What you have to do: Can you lay out the items as a Markdown table with the columns Row and Line, starting at the beginning of the items and ending at the line that contains "Looking at the image, I should click on (150, 42).", with blank lines left out?

Records for processing:
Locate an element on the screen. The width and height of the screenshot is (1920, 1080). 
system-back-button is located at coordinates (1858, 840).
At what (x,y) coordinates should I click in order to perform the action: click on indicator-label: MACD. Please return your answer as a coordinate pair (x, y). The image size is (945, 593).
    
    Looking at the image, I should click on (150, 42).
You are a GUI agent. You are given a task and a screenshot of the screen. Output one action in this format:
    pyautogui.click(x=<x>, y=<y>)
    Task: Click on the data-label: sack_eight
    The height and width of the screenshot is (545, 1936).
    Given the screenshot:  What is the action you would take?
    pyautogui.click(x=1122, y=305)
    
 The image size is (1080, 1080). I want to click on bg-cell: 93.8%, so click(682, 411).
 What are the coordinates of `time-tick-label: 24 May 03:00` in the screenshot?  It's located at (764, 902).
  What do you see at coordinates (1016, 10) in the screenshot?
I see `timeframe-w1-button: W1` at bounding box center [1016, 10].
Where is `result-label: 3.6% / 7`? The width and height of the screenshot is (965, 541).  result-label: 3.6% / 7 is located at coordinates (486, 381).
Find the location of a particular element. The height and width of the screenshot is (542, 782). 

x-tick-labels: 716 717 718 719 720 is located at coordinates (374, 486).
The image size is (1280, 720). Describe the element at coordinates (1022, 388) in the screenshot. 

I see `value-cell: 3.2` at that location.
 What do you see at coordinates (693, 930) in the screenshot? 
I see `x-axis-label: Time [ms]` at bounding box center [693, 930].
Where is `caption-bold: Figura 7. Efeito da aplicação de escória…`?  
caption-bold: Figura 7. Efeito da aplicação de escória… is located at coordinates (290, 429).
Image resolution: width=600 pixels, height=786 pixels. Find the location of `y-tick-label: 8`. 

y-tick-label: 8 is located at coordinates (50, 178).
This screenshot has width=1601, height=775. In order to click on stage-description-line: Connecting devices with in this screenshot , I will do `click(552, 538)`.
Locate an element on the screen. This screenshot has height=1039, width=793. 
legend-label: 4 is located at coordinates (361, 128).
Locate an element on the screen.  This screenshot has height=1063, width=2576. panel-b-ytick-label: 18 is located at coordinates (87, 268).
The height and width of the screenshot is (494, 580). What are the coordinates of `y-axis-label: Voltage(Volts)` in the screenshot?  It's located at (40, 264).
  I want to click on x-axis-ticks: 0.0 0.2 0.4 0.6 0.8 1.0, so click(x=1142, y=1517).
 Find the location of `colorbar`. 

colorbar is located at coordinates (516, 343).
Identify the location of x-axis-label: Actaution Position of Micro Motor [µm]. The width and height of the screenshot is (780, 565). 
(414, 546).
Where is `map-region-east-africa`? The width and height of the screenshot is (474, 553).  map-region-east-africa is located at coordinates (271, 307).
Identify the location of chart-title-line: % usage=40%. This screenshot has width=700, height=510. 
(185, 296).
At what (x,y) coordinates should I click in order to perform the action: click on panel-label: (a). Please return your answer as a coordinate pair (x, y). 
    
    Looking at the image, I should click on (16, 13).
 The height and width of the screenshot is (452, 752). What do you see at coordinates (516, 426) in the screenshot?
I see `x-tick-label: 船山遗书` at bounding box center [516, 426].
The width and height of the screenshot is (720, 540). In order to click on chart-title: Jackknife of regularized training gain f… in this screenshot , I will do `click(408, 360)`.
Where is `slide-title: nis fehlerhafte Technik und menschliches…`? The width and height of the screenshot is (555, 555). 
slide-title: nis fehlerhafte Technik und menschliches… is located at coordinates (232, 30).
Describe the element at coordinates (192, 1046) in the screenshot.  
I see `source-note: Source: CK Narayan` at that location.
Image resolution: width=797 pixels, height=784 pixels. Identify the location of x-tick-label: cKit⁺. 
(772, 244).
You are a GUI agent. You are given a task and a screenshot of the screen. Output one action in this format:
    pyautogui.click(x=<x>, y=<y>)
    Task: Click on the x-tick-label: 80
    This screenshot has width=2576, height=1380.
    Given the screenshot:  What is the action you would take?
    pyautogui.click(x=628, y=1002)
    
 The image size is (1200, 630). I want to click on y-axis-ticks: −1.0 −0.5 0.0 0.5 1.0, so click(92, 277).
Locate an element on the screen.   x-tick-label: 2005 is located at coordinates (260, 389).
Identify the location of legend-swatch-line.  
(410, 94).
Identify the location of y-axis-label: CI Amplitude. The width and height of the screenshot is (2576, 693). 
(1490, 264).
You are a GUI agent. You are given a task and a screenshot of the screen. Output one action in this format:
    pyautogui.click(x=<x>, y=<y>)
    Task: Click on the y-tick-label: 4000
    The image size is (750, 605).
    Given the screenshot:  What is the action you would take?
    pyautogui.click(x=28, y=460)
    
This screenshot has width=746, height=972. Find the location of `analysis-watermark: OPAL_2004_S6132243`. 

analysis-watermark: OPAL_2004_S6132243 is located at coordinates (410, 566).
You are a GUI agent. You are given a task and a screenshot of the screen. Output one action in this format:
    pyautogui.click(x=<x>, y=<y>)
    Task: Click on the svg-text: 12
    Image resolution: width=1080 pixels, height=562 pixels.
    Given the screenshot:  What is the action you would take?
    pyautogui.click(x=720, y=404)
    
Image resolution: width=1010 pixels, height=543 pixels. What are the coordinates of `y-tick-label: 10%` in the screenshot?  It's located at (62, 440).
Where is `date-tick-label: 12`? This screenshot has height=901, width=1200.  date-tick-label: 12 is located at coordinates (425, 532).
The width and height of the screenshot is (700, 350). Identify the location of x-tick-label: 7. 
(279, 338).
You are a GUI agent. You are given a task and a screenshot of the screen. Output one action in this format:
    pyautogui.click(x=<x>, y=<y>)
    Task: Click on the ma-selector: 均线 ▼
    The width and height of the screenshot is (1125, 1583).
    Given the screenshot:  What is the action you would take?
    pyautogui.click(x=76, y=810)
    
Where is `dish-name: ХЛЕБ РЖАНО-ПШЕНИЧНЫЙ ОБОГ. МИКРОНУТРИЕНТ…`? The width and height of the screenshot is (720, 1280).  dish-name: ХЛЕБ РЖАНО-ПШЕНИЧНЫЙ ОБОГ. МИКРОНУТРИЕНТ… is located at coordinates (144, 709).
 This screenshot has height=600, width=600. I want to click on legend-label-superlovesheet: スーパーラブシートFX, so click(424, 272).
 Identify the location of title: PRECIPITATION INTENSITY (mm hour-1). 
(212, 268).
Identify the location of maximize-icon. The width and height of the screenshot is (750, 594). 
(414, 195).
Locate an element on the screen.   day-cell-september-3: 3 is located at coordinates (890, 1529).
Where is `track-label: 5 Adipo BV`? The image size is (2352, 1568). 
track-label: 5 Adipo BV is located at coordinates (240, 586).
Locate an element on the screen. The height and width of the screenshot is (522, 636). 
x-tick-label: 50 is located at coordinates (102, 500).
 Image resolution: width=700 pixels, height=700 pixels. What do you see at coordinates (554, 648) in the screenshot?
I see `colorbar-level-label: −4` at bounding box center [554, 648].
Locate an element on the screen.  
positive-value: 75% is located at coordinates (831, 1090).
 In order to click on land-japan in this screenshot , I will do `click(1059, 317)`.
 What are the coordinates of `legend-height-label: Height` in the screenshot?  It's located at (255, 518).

Answer box:
| Row | Line |
|---|---|
| 1 | Locate an element on the screen. The width and height of the screenshot is (1920, 1080).  |
| 2 | system-back-button is located at coordinates (1858, 840). |
| 3 | At what (x,y) coordinates should I click in order to perform the action: click on indicator-label: MACD. Please return your answer as a coordinate pair (x, y). The image size is (945, 593). |
| 4 |     Looking at the image, I should click on (150, 42). |